-- begin TEXT PROVIDED --

Government survey that describes lot as riparian determines its boundary with neighboring lot. The plaintiff, owner of Government Lot 1, sued her neighbors, owners of Government Lot 7, to determine the boundary between their lots. A US government survey recorded in 1867 created the lots. The survey showed Lot 1 and Lot 7 as containing 53 acres and 33 acres, respectively, separated by the Loup River. Over the past 150 years, the river gradually moved to the east and uncovered new land on the defendants’ west side of the river. The plaintiff claimed ownership of land on both the east and west sides of the river and asked the court to confirm her proposed boundaries in metes and bounds. The defendants filed a counterclaim seeking a declaration that the eastern boundary of Lot 1 be established as the thread (that is, the center) of the river. Both parties sought summary judgment and agreed that judicial determination of Lot 1 would resolve all claims and counterclaims. The trial court granted summary judgment for defendants, finding that Lot 1 was riparian property, whose boundaries are fixed by the river. The supreme court affirmed. The court first noted that for land to be riparian, it must have a stream flowing over it or along its border. If Lot 1 was riparian when first surveyed, the boundary between the two lots is the thread of the river. What controls are the government corners fixed by the government survey and when appropriate the field notes, including plats, at the time of the original survey. When lands are granted according to an official plat of the survey of such lands, the plat itself, with all its notes, lines, descriptions, and landmarks, becomes as much a part of the grant or deed by which the lands are conveyed. Here, the survey and field notes showed Lot 1 to be riparian. The plat did not depict anything other than a riparian tract. Nothing in the field notes otherwise supported the plaintiff’s argument for a metes and bounds description. Puncochar v. Rudolf, 999 N.W.2d 127 (Neb. 2024).

-- end TEXT PROVIDED --
-- begin RECORDED INFORMATION --

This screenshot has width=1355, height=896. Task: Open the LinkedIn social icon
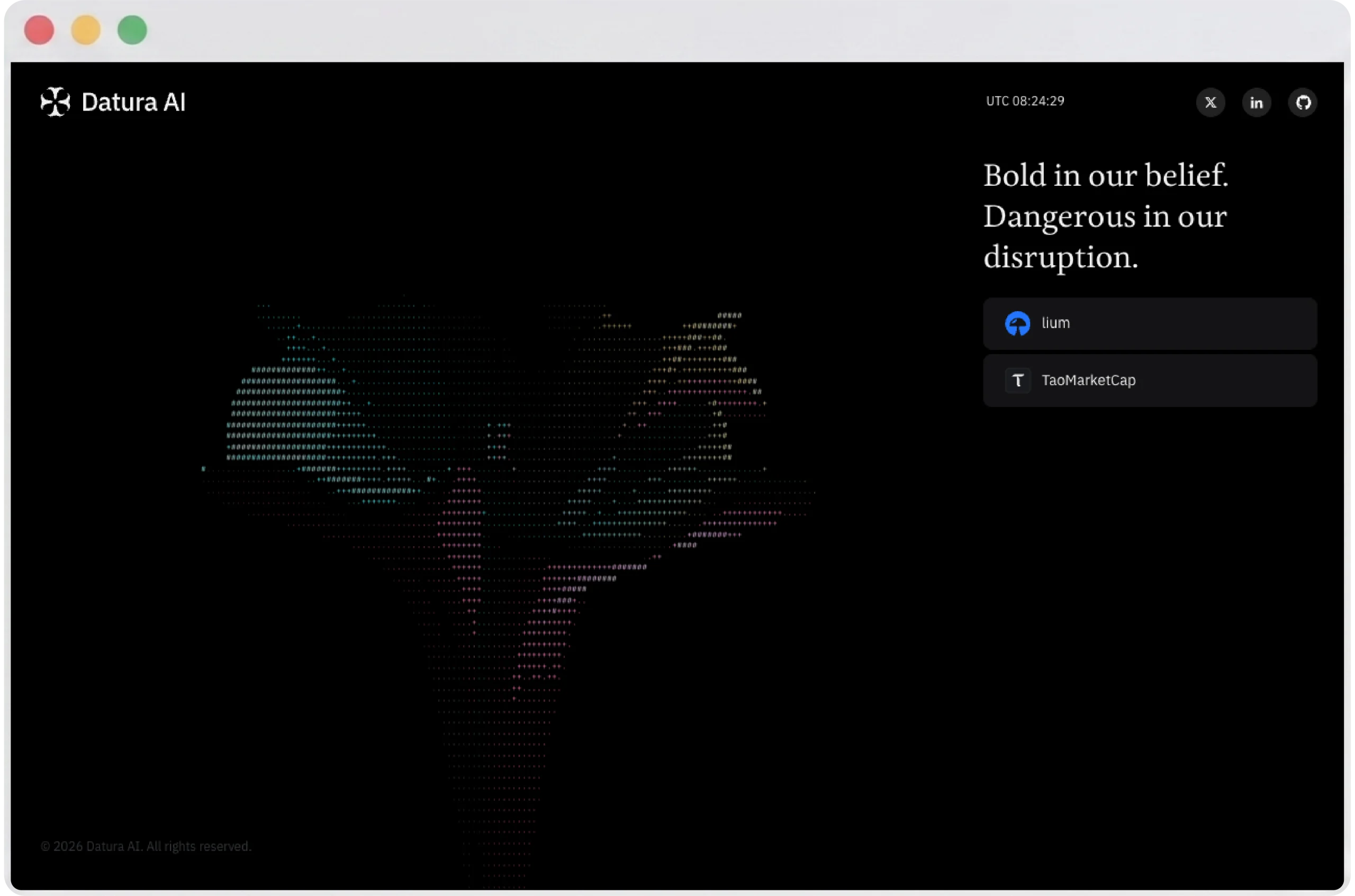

-- end RECORDED INFORMATION --

EXERCISE PROMPT: Decide whether each statement below agrees with the case summary on the riparian lot boundary. Answer yes or no for each, and quote the deciding words of the summary exactly. (a) The survey that created the two lots was recorded in 1867. (b) Over the years, the river gradually moved to the west. (c) The trial court granted summary judgment for the plaintiff.

RESULT FOR THIS EXERCISE:
(a) Yes: "A US government survey recorded in 1867 created the lots."
(b) No: "the river gradually moved to the east"
(c) No: "The trial court granted summary judgment for defendants"